##### DATASET CONTENT #####

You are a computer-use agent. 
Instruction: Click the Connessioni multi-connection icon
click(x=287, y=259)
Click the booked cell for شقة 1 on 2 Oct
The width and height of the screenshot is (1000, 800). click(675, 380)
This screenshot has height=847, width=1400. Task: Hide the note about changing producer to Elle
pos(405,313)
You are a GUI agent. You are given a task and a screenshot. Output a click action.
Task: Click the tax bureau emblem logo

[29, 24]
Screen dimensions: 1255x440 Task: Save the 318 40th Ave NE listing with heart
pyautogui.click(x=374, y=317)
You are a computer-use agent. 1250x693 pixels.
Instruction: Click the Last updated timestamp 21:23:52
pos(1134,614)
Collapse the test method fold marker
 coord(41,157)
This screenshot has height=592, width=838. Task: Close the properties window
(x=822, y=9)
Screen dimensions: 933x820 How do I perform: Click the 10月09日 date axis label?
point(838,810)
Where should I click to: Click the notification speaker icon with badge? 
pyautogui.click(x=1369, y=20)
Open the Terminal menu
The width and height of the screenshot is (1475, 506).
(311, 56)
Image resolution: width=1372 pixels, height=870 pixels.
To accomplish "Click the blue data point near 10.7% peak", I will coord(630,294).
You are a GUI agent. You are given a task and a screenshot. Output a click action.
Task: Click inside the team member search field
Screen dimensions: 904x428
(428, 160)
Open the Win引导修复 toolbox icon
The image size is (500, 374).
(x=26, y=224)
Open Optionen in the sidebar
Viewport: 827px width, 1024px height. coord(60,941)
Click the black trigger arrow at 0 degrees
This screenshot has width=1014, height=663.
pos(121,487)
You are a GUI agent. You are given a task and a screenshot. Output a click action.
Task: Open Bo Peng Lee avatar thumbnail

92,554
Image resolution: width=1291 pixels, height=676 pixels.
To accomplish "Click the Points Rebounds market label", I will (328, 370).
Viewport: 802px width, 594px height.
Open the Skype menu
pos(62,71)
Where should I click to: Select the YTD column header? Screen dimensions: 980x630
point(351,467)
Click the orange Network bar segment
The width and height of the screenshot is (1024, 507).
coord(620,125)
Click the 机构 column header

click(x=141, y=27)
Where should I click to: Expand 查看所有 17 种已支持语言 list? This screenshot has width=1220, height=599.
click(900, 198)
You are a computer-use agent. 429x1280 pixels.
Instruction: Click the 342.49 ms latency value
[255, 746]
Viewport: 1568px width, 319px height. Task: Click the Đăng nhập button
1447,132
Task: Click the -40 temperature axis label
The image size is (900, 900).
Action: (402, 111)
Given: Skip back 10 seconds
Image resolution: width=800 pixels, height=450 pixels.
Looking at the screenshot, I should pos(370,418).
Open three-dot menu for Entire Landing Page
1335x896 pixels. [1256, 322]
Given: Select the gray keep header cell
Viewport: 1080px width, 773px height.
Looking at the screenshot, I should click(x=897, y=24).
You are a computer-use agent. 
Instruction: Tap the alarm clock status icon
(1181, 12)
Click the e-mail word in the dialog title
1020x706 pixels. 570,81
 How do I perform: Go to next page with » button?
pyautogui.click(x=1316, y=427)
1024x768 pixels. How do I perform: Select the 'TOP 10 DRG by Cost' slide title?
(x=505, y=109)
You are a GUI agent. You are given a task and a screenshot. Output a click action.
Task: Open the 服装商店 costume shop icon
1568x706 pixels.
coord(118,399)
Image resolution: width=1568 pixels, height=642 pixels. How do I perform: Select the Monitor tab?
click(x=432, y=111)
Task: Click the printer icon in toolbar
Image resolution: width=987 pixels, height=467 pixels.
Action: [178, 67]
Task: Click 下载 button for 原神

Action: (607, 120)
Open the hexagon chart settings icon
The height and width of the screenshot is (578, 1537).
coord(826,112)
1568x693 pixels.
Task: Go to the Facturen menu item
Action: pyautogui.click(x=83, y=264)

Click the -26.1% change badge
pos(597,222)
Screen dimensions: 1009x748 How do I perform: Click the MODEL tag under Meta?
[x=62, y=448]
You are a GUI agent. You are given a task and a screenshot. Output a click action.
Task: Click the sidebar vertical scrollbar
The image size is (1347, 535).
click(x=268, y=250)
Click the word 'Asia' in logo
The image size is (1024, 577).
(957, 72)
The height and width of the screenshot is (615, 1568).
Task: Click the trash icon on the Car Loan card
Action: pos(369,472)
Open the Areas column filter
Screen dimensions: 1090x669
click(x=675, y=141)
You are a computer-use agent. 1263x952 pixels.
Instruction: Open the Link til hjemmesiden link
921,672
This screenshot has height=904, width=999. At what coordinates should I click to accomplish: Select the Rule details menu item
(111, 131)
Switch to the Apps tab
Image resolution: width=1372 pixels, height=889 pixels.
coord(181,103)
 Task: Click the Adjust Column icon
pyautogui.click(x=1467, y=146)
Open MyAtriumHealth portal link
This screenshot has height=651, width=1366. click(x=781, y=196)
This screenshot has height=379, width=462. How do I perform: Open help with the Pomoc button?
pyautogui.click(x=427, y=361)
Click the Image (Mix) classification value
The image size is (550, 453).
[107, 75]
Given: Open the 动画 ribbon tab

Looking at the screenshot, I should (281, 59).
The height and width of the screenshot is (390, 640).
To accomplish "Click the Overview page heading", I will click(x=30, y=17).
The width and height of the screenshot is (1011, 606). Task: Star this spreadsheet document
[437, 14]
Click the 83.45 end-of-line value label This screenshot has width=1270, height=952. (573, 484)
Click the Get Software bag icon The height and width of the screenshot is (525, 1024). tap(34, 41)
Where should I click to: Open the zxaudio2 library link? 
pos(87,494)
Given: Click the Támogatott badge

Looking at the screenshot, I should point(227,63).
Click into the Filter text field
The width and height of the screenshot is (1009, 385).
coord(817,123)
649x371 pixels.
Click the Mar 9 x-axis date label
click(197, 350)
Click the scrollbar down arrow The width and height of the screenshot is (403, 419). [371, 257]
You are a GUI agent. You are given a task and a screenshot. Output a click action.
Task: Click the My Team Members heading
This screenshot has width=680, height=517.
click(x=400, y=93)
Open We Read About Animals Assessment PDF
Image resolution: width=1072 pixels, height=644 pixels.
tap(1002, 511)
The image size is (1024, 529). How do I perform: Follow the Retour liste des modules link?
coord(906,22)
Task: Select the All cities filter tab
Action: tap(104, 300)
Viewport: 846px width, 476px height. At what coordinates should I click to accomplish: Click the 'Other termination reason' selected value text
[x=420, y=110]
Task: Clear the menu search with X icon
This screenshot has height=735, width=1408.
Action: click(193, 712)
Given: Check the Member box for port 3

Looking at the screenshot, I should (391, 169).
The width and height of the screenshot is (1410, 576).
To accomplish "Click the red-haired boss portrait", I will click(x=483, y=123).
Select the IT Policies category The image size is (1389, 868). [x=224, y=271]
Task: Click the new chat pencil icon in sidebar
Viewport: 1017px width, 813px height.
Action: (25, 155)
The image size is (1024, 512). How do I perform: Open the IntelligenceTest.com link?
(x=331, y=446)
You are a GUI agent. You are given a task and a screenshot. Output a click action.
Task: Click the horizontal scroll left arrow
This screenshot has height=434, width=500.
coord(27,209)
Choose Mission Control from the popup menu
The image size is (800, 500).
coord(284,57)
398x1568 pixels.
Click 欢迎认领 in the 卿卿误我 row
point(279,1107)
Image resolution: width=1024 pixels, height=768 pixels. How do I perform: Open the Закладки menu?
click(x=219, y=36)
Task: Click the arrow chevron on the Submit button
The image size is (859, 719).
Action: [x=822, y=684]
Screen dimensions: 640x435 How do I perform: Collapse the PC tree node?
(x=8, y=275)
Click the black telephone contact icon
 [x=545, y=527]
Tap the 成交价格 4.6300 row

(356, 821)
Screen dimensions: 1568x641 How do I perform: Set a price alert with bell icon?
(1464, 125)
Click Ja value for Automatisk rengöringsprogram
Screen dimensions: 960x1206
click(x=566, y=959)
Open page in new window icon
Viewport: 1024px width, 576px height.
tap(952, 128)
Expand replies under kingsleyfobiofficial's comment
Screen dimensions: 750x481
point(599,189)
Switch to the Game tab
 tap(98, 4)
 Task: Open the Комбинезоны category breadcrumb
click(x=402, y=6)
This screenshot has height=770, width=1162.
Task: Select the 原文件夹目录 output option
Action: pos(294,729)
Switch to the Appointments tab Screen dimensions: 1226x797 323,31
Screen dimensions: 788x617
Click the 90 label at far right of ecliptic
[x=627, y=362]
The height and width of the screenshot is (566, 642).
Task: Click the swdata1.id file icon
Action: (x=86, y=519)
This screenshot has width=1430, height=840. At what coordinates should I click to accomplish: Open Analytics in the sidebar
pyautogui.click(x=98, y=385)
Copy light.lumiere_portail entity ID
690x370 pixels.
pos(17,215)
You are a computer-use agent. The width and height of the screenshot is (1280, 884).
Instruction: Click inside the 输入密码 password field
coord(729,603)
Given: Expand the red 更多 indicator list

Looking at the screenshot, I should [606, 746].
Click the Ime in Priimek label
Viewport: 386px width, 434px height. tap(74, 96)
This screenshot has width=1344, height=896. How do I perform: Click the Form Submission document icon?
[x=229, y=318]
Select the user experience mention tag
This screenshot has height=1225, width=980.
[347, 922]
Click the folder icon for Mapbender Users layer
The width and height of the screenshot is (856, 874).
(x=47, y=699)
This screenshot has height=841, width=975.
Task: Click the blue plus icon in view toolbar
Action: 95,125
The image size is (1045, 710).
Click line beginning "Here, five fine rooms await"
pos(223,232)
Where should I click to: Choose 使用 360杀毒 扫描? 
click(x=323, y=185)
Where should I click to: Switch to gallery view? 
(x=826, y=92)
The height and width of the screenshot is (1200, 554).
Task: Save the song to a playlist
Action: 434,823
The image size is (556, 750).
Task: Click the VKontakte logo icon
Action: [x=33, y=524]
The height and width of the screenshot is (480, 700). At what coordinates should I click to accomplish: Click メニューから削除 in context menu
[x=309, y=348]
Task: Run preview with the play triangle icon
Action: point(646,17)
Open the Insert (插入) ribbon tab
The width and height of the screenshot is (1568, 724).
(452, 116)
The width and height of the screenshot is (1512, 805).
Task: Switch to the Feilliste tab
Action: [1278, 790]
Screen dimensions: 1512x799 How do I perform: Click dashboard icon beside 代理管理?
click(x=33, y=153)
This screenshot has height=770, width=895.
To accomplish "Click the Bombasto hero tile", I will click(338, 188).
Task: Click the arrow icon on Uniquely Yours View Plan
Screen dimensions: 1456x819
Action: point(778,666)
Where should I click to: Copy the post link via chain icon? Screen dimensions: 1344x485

#####

= AIM OF THE TASK =
Among the entries, how many lines hold the word "Copy"? Please answer with only that number.

= RESPONSE TO THIS TASK =
2